WHAT YOU ARE ASKED TO DO: Copy the material below verbatim, from the line containing "Task: Show FBY model info tooltip" through the line containing "(x=245, y=293)", inclusive.

Start of RECORDS FOR PROCESSING

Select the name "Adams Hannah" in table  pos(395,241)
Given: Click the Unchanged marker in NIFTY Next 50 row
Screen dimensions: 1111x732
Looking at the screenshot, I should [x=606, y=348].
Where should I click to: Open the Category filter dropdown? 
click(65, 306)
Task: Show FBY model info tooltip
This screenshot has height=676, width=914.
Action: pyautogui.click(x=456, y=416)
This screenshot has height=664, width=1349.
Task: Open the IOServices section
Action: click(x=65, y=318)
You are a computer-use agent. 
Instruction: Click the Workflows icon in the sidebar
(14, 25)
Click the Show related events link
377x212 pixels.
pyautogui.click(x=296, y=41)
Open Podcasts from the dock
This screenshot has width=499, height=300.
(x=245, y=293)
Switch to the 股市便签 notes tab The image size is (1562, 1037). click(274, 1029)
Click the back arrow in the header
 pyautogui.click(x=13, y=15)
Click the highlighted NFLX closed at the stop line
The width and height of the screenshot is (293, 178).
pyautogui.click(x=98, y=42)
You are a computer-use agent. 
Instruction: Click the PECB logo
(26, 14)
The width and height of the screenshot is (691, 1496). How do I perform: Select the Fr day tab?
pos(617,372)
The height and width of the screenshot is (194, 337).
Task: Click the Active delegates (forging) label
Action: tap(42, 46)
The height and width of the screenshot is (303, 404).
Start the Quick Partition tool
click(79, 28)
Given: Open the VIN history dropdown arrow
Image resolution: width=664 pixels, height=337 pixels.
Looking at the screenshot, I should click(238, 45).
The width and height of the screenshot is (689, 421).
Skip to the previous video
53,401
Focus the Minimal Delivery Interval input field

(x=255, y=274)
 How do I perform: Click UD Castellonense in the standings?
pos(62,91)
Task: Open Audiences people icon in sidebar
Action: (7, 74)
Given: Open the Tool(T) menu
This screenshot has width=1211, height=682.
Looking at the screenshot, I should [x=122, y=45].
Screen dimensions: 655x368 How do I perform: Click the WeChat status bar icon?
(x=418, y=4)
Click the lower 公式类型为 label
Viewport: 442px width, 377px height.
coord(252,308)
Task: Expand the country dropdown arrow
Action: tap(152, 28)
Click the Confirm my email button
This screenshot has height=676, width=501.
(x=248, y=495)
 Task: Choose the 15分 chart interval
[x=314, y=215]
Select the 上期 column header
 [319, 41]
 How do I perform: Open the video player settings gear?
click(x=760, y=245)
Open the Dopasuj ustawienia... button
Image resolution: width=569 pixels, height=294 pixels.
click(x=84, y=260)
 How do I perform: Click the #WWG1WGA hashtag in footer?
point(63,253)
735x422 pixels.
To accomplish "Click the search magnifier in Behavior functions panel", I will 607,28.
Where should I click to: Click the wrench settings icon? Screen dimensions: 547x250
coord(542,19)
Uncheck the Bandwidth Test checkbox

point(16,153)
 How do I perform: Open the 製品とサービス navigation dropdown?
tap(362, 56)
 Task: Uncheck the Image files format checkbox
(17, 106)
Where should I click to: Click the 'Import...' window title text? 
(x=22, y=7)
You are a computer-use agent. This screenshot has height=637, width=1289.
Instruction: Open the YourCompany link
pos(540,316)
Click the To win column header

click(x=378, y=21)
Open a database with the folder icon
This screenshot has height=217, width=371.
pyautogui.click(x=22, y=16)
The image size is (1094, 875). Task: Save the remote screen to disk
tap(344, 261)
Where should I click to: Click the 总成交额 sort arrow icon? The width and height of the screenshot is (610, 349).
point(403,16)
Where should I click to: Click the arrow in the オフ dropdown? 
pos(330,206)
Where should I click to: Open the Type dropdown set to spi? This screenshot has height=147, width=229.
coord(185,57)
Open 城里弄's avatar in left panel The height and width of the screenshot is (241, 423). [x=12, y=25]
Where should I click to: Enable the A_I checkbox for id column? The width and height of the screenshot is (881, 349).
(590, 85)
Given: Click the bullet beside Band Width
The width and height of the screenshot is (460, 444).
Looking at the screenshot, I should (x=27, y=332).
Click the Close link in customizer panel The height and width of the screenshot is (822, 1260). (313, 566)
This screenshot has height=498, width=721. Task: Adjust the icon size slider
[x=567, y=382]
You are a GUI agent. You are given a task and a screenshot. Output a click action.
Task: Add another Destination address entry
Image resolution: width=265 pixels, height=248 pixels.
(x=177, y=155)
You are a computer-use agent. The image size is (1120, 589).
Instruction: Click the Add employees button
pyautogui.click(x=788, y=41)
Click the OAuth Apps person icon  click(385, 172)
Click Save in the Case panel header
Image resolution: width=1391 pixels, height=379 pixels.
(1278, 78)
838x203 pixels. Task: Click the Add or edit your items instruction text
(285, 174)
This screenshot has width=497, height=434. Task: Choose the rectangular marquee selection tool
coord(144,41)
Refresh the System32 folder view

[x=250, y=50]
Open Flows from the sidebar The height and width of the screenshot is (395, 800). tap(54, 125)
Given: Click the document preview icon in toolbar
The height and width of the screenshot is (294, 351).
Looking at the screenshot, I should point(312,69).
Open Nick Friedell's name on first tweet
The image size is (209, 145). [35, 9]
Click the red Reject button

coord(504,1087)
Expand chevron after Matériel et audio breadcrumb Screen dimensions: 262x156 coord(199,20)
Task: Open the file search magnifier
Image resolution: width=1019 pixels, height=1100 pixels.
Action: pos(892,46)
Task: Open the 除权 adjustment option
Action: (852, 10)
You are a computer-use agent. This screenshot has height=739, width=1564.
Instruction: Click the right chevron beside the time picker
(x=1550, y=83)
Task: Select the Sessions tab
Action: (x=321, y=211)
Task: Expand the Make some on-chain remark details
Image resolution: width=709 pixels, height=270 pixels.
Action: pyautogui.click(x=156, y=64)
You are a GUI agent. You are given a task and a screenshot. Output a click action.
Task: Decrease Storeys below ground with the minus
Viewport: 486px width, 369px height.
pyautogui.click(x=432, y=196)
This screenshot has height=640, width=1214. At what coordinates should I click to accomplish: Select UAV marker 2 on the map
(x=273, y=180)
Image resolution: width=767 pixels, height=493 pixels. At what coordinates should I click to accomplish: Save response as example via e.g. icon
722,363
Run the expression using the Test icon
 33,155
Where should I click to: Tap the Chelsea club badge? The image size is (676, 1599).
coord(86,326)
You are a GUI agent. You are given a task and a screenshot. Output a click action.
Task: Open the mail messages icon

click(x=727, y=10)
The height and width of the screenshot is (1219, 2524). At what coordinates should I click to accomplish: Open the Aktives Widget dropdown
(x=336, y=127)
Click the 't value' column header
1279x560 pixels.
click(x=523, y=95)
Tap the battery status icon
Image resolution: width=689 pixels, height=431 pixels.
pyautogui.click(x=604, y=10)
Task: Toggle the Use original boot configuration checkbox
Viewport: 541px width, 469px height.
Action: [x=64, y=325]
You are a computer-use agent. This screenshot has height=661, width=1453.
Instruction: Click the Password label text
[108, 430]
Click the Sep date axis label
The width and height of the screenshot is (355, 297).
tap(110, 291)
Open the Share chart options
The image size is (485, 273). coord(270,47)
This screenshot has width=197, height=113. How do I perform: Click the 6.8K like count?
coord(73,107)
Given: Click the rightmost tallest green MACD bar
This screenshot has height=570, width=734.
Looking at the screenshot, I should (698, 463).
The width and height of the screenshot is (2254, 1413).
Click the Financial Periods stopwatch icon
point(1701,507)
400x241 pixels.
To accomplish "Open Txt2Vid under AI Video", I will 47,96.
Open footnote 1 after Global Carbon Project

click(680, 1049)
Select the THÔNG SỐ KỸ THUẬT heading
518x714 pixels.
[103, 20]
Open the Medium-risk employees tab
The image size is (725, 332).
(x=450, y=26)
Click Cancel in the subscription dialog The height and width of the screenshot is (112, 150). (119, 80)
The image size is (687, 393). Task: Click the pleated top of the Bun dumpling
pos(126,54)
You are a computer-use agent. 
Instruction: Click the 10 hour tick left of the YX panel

End of RECORDS FOR PROCESSING

WRITTEN ANSWER:
Task: Show FBY model info tooltip
This screenshot has height=676, width=914.
Action: pyautogui.click(x=456, y=416)
This screenshot has height=664, width=1349.
Task: Open the IOServices section
Action: click(x=65, y=318)
You are a computer-use agent. 
Instruction: Click the Workflows icon in the sidebar
(14, 25)
Click the Show related events link
377x212 pixels.
pyautogui.click(x=296, y=41)
Open Podcasts from the dock
This screenshot has width=499, height=300.
(x=245, y=293)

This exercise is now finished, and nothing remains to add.